Bombarded by the media and weary of technology
It’s one of those days where it feels like the world is closing in, and when I say “the world” I’m talking about accounts of the world as reported to us by “the media” in its myriad forms.
Of course, it’s worse in an election year, when you got all this “he said she said” going on. While that kind of stuff has always gone on and is still going on, it got mitigated somewhat this year by the number of debates, which is more than in any campaign ever before. I see some people on TV, mostly party insiders and political consultants, and also journalists and commentators, saying - enough already. From the campaign side, they know they have only so much time and so much money with which to operate, and only so many hiccups and stumbles they can overcome or withstand; from the news commentator / campaign moderator side, they complain that there are only so many questions they can ask (or apparently even think of to ask) that someone else hasn’t already asked. Read More
But were it not for this many debates then the campaign and PR teams would have even greater latitude and impact than they already do. They could (and do) say whatever they want about their candidates, and the opponents, but in the case of someone like Rick Perry – he is best revealed in his own words and by his own reactions.
The public is served by seeing it for themselves; and those that didn’t see it only need to tune into the news and they’ll see it about 200 times before the day is through.
Advertisers used to say you need to see something seven or eight or nine times for it to click in your brain; now it’s something like a hundred times, because there’s so much coming at us all the time.
It’s like this great big battle for our attention – all these messages all the time being flung so forcefully and in the most sensational of terms.
I’m up to here with it (hand on forehead, which in my case goes up halfway around my skull.)
You can turn on your TV or your computer, or flip through the glossy magazines, and hear about how everything is changing faster than you can think, or blink, but as I gaze out my window, and see the trees and the mountains, and the clouds and the colors, and as I sense the stillness and the motion – in the branches, and hear the birds, and observe the angle of the light, it occurs to me that not everything is affected by this non-stop barrage of media messages telling us what’s what and what will be, and how things are, and who’s hot and who’s not, and what is worth wanting.

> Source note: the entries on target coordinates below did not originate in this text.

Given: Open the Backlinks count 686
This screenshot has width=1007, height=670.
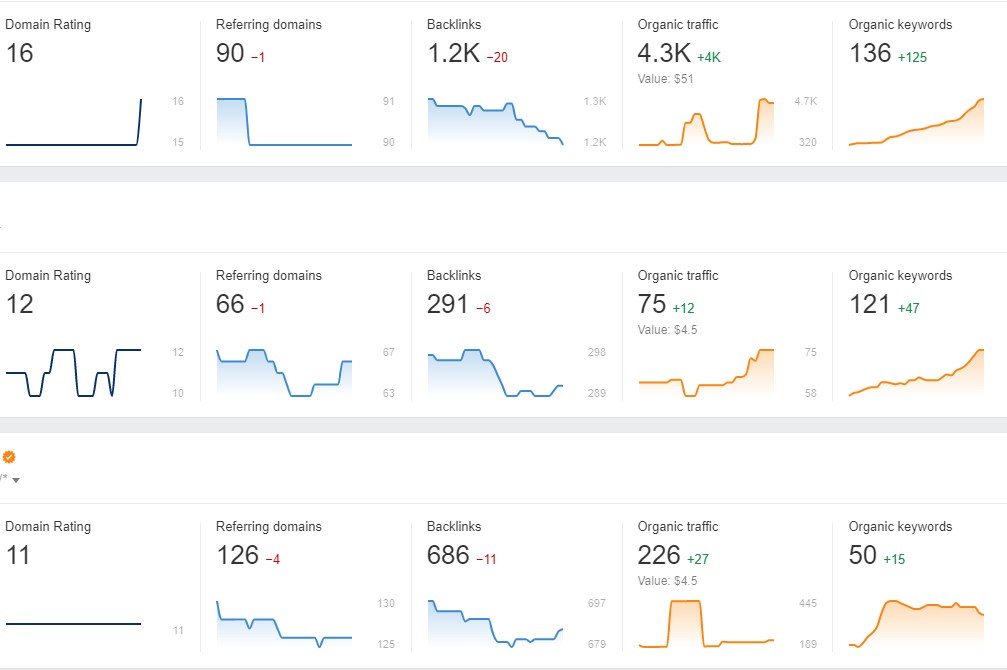Looking at the screenshot, I should tap(448, 556).
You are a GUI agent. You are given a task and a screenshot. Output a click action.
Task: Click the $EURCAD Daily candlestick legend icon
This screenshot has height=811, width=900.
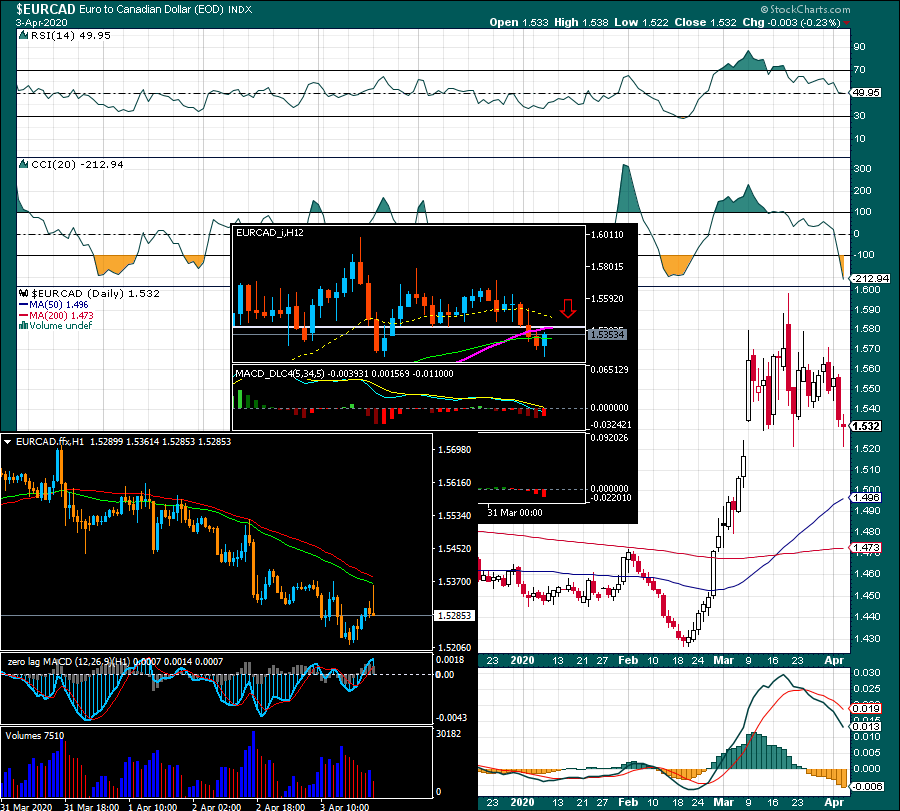click(x=24, y=293)
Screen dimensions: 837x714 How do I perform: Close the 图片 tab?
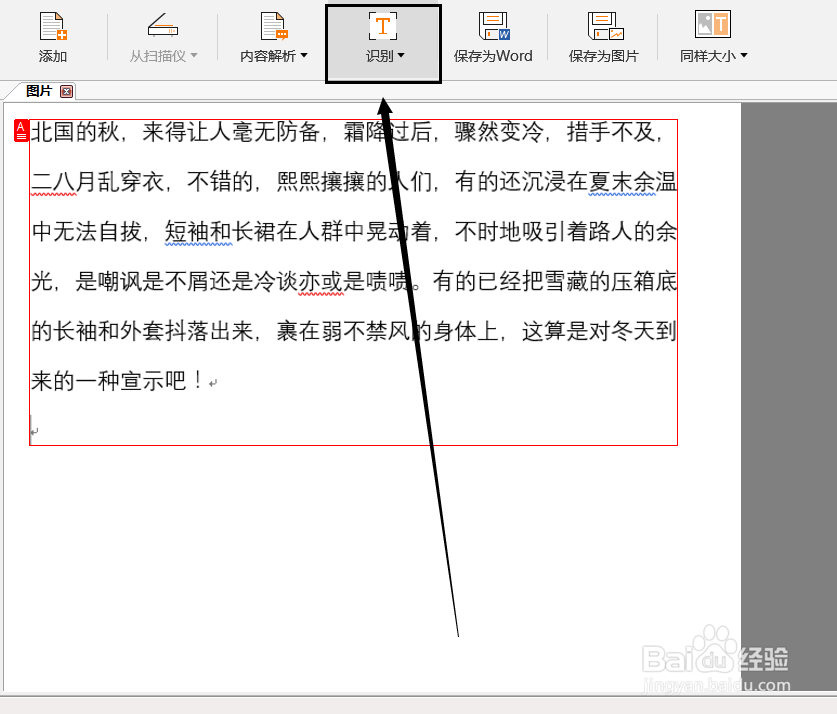(66, 91)
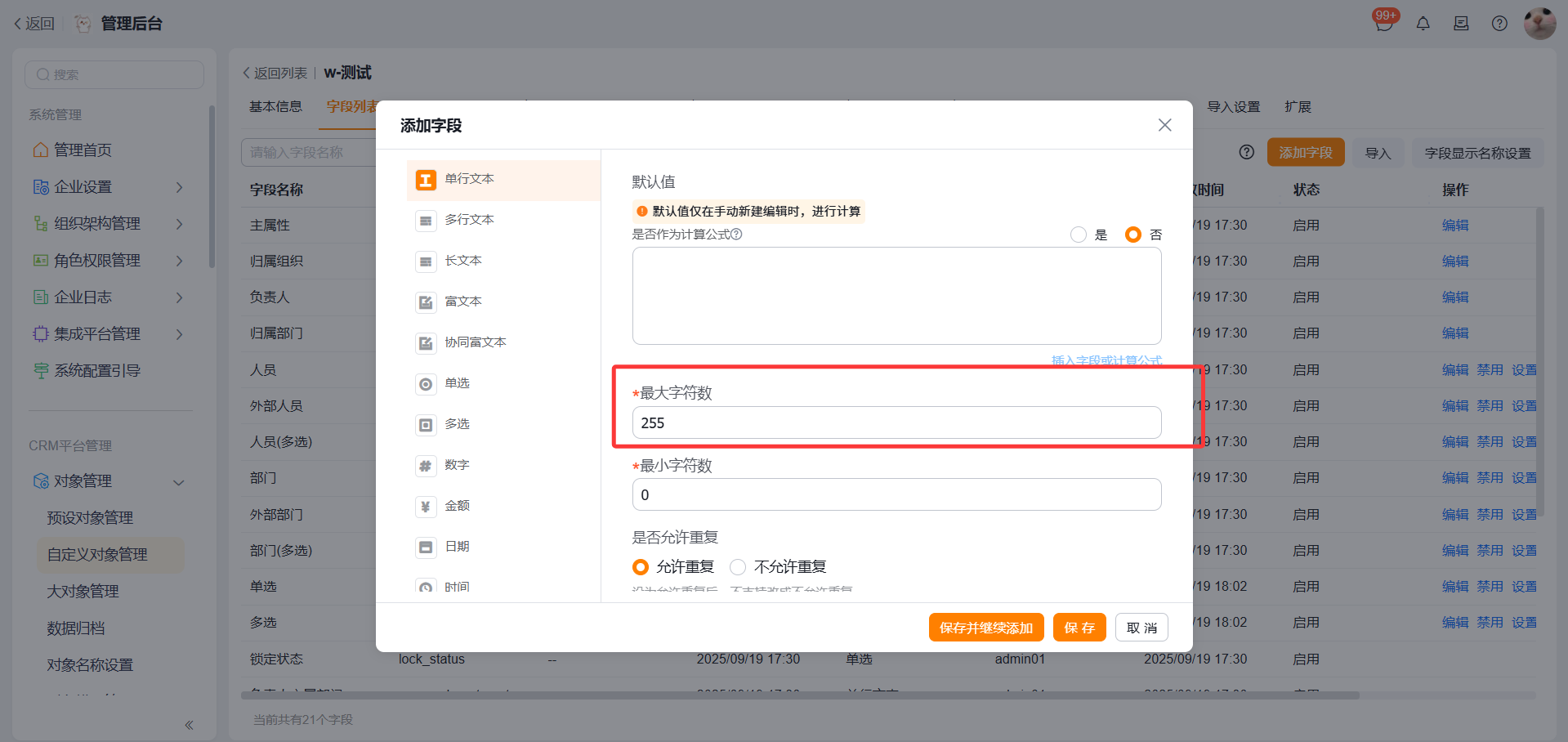Collapse the 对象管理 section
The image size is (1568, 742).
click(179, 482)
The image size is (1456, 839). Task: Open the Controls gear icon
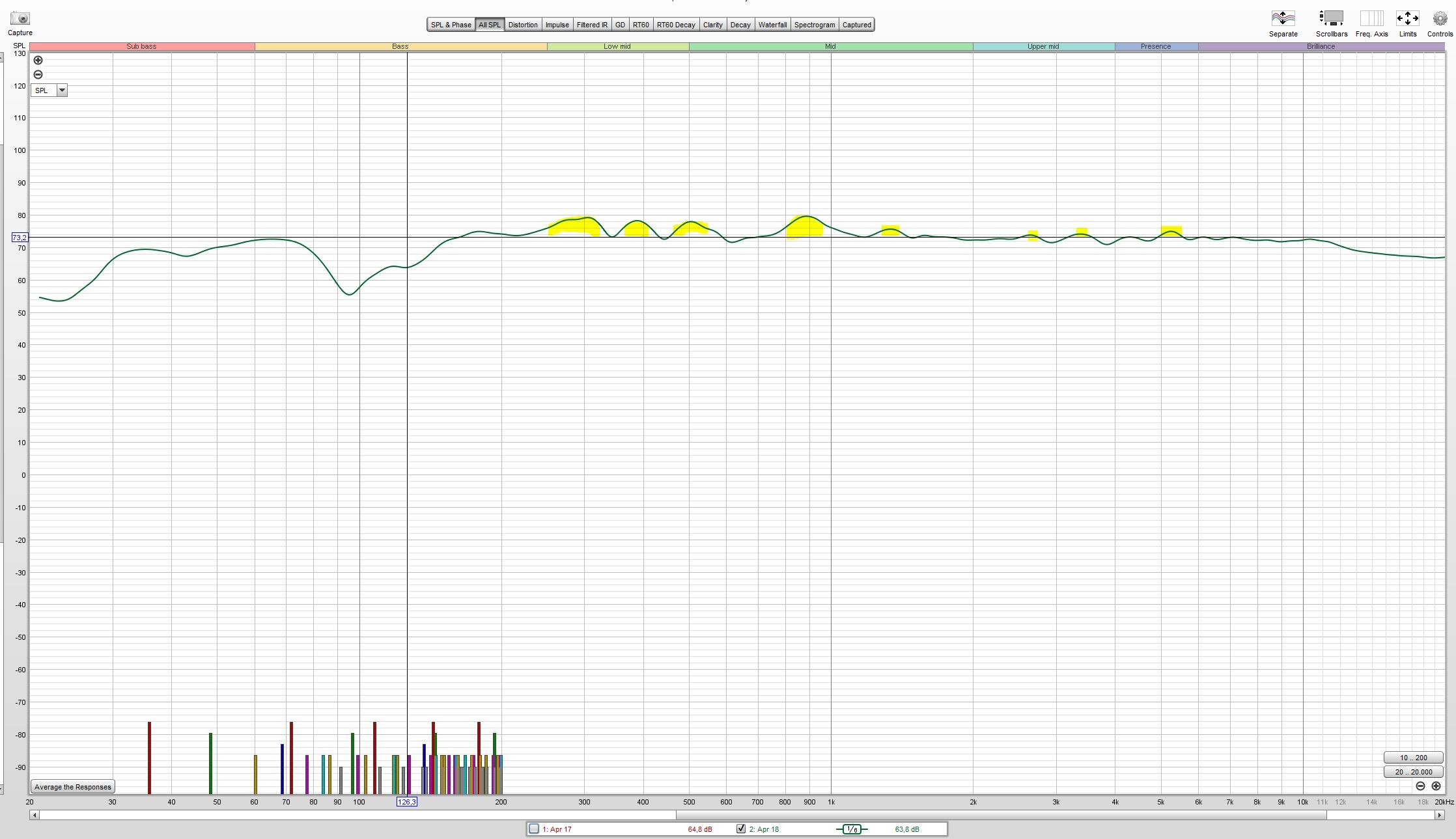point(1440,18)
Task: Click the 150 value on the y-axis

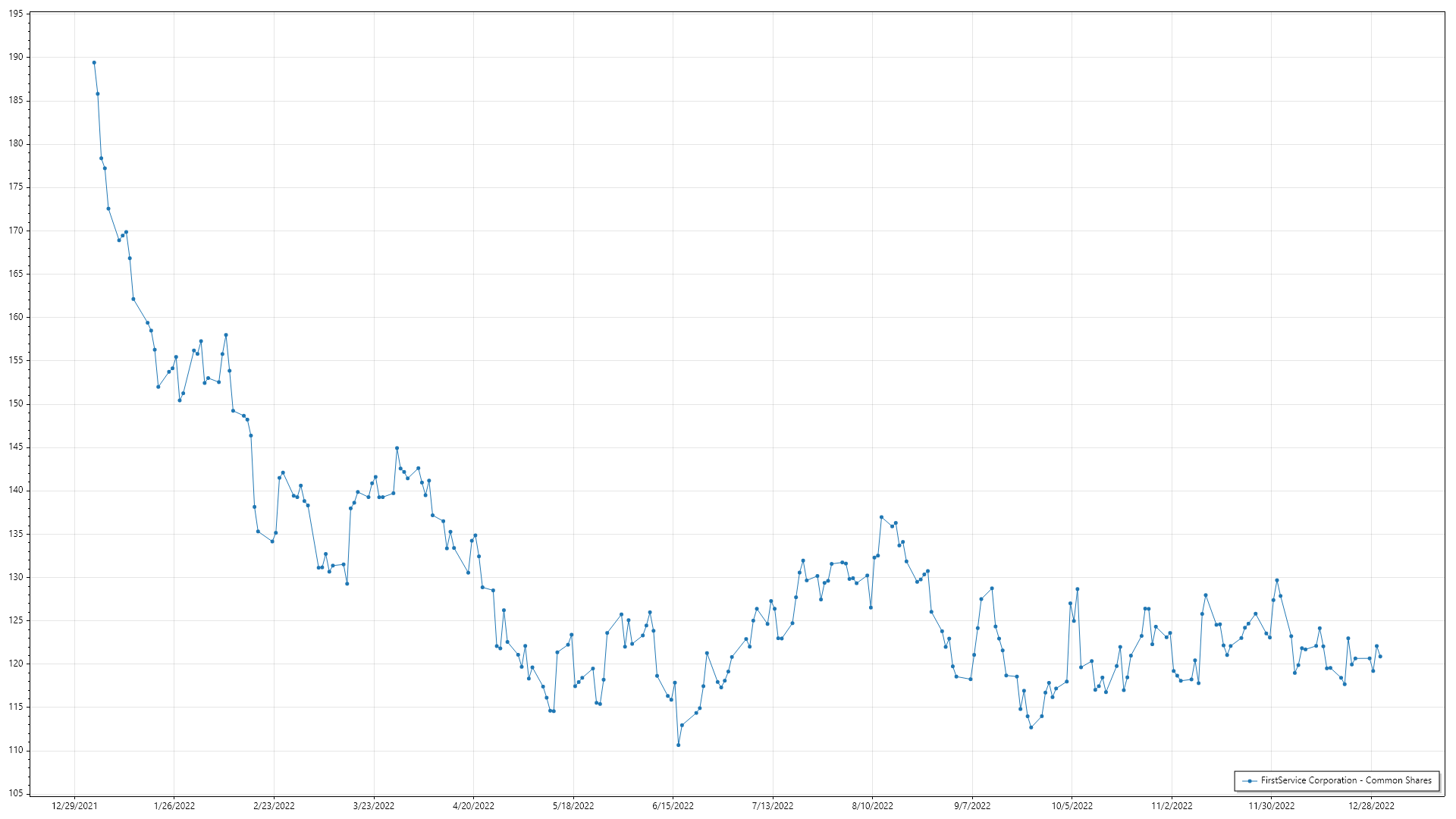Action: click(16, 403)
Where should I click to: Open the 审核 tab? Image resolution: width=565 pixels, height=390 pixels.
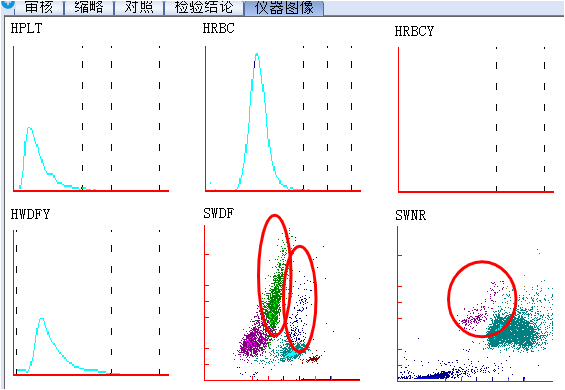(39, 7)
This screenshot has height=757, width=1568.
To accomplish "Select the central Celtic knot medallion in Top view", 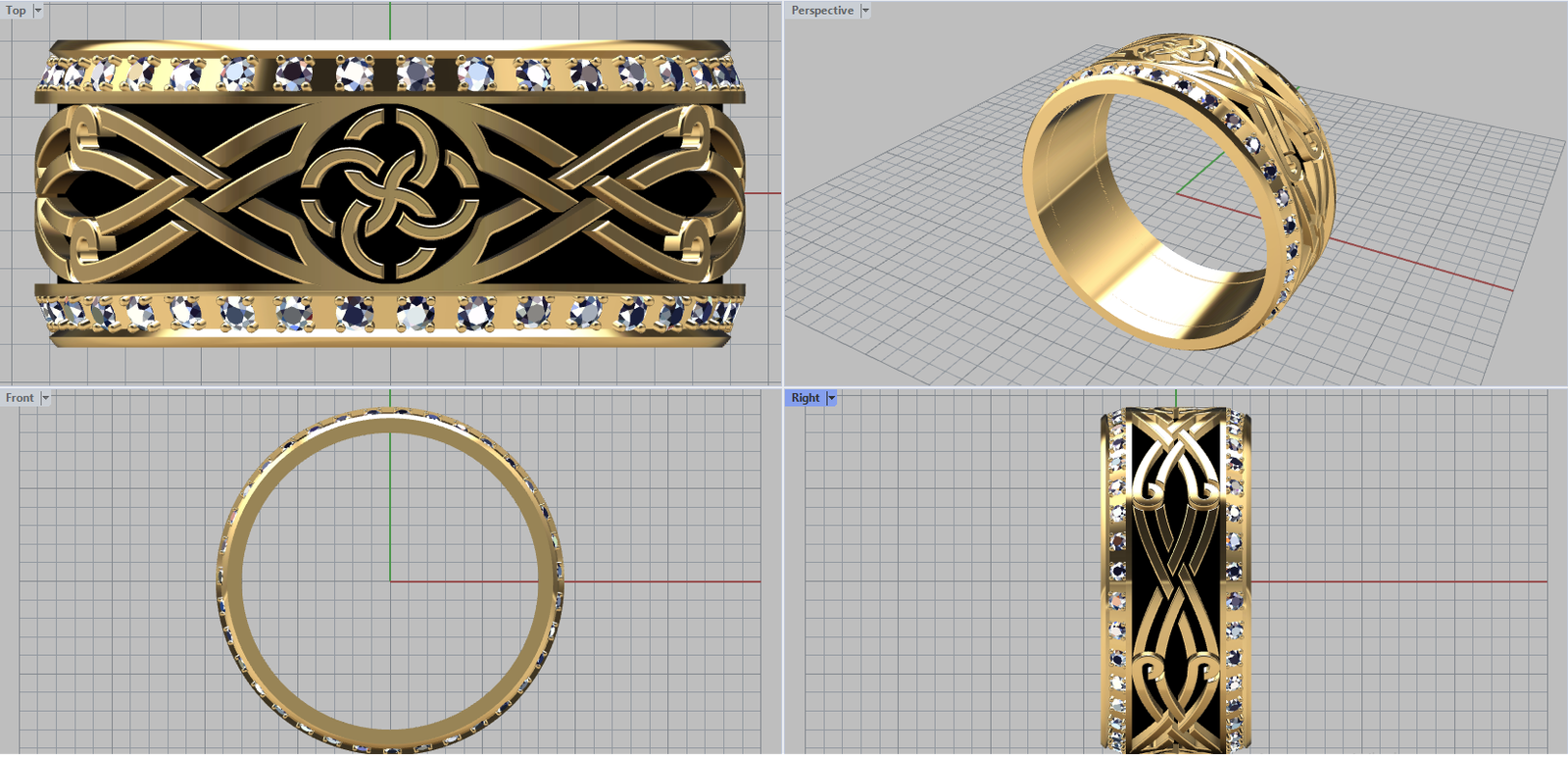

My soul is crying out for my mind and body to spend a little less time in the ever-changing world of technology, the world of phones and TVs and computers and cars, and more time sensing the wind and the stars and the earth and the ocean, which means more time in the world that’s been here all along, or at least as long as anyone can remember.
I don’t want to have to rely on the internet to be connected, or on some electronic device to be in synch, and I don’t care to pretend that most of what gets passes of as news these days can be classified as anything other than promotional propaganda.